Lawmakers expect that the inflation rate of the Philippines will rise due to the continuous oil price hikes caused by the ongoing conflict between Russia and Ukraine.
Marikina City 2nd District Rep. Stella Quimbo said on Wednesday, March 9, that the price increase on petroleum products will initially hit only the transportation sector and private vehicle owners.
However, Quimbo warned that the effects of the price hikes could also push up the cost of various services and goods.
"Halos lahat ng mga produkto kailanga ma-transport din. Halimbawa, yung mga nagbebenta ng gulay sa Baguio, siyempre dadalhin iyan sa Manila and to all other parts of the Philippines, so kailangan rin ng gasolina," Quimbo explained during DZRH's ACS Balita.
Sen.

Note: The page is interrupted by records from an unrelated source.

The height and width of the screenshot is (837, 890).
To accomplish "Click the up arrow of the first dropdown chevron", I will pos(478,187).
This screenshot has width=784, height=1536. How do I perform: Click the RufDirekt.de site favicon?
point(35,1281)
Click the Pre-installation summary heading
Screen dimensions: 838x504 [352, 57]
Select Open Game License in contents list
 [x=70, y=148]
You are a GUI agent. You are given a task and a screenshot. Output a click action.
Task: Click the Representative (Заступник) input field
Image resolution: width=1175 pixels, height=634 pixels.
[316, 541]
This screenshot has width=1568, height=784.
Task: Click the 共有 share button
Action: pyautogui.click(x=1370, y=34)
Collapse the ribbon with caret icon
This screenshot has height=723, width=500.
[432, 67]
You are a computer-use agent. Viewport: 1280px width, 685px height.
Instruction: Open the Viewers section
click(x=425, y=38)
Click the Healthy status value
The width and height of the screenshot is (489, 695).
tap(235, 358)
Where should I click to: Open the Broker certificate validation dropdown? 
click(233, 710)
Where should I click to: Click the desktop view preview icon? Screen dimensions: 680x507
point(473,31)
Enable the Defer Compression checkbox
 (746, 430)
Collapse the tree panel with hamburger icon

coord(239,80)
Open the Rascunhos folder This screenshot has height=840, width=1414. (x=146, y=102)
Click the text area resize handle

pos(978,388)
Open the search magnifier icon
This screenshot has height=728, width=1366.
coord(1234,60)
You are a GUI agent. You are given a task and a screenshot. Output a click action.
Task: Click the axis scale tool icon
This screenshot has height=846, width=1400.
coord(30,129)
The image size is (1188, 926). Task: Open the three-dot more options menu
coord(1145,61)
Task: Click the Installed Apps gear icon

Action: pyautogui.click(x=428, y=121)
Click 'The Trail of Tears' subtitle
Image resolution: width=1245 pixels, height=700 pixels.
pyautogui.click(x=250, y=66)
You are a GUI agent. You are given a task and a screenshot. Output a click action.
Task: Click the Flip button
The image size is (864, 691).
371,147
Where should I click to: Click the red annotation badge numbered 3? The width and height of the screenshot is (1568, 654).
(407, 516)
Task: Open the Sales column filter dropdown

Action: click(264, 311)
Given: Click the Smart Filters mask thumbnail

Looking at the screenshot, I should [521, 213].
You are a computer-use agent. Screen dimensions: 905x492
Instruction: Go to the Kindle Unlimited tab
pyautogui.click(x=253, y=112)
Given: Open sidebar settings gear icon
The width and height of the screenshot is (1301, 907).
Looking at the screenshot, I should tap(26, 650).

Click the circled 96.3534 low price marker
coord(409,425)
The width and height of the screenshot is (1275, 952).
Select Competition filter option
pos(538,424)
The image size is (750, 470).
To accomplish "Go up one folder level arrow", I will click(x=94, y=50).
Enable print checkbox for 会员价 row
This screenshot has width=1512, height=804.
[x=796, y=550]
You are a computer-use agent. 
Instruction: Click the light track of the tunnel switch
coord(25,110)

Panfilo Lacson also stressed that the inflation rate in the Philippines has yet to drop to acceptable levels.
"Ang inflation rate natin ngayon ay nasa 3.7, 3.3 percent na tayo. Ang acceptable na inflation rate ay dapat two percent lang. Malaki ang problema," Lacson told DZRH.
Lacson fears that the inflation rate will further rise if the Philippine government will approve a minimum fare hike to curb the impact of the increasing oil prices on the transportation sector.